:: Page

2015-05-17 15:48:56

by Gabriele Mazzotta

[permalink] [raw]
Subject: Regression: turbostat stops working after suspend/resume cycle

Hi,

I've recently noticed that if I suspend and resume my laptop, I can no
longer execute turbostat. This is what I get when I try to start it:
# turbostat
Could not migrate to CPU 1
turbostat: re-initialized with num_cpus 4
Could not migrate to CPU 1

Since everything works as expected with v4.0, I ran a bisection and
found that commit 3c18d447b3b36a8d ("sched/core: Check for available
DL bandwidth in cpuset_cpu_inactive()") is the cause of the regression.

I don't know if there's something else affected by that change, but
I can consistently reproduce the bug with turbostat.

I can provide more info if needed.

Regards,
Gabriele


2015-05-18 06:46:08

by Ingo Molnar

[permalink] [raw]
Subject: Re: Regression: turbostat stops working after suspend/resume cycle


* Gabriele Mazzotta <[email protected]> wrote:

> Hi,
>
> I've recently noticed that if I suspend and resume my laptop, I can no
> longer execute turbostat. This is what I get when I try to start it:
> # turbostat
> Could not migrate to CPU 1
> turbostat: re-initialized with num_cpus 4
> Could not migrate to CPU 1
>
> Since everything works as expected with v4.0, I ran a bisection and
> found that commit 3c18d447b3b36a8d ("sched/core: Check for available
> DL bandwidth in cpuset_cpu_inactive()") is the cause of the regression.

::::

Things to do —
a: In the thread above, restate the paragraph beginning "Since everything works as expected with v4.0" as a short bulleted list that keeps its main facts.
b: According to the thread above, what message appears twice when turbostat is started after a suspend and resume?

:: Data

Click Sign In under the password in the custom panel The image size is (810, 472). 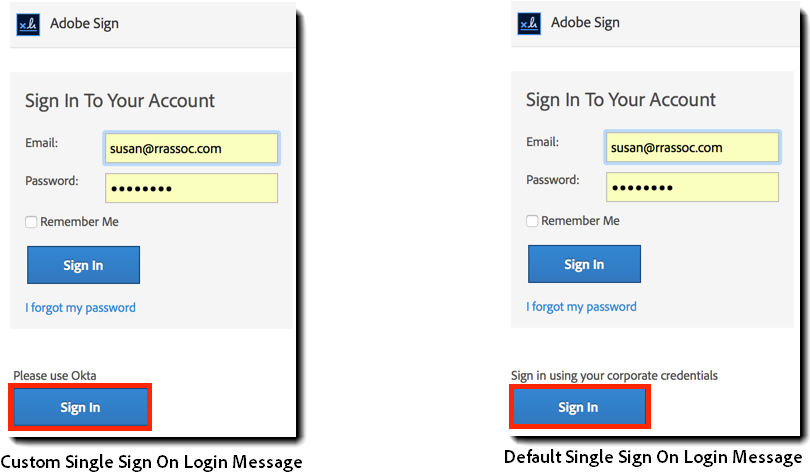(x=83, y=265)
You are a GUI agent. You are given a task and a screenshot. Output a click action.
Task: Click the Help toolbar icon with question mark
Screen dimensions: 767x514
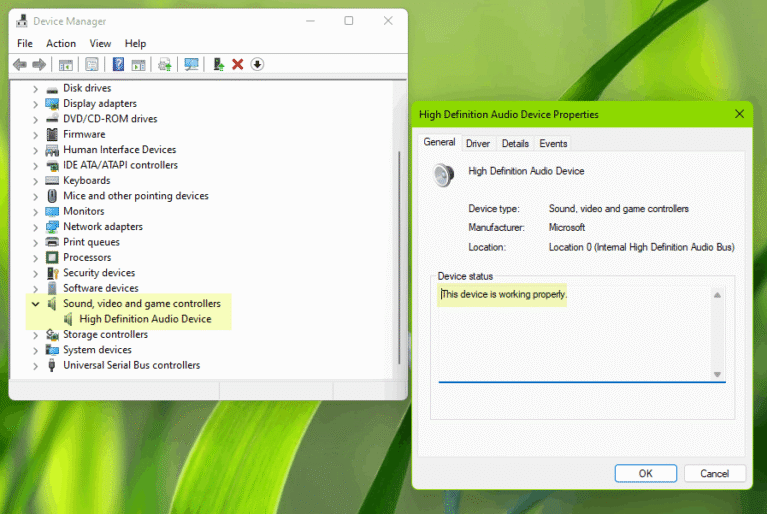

::::

Exercise responses —
a:
- Everything works as expected with v4.0.
- A bisection was run.
- It identified commit 3c18d447b3b36a8d ("sched/core: Check for available DL bandwidth in cpuset_cpu_inactive()") as the cause of the regression.

b: "Could not migrate to CPU 1"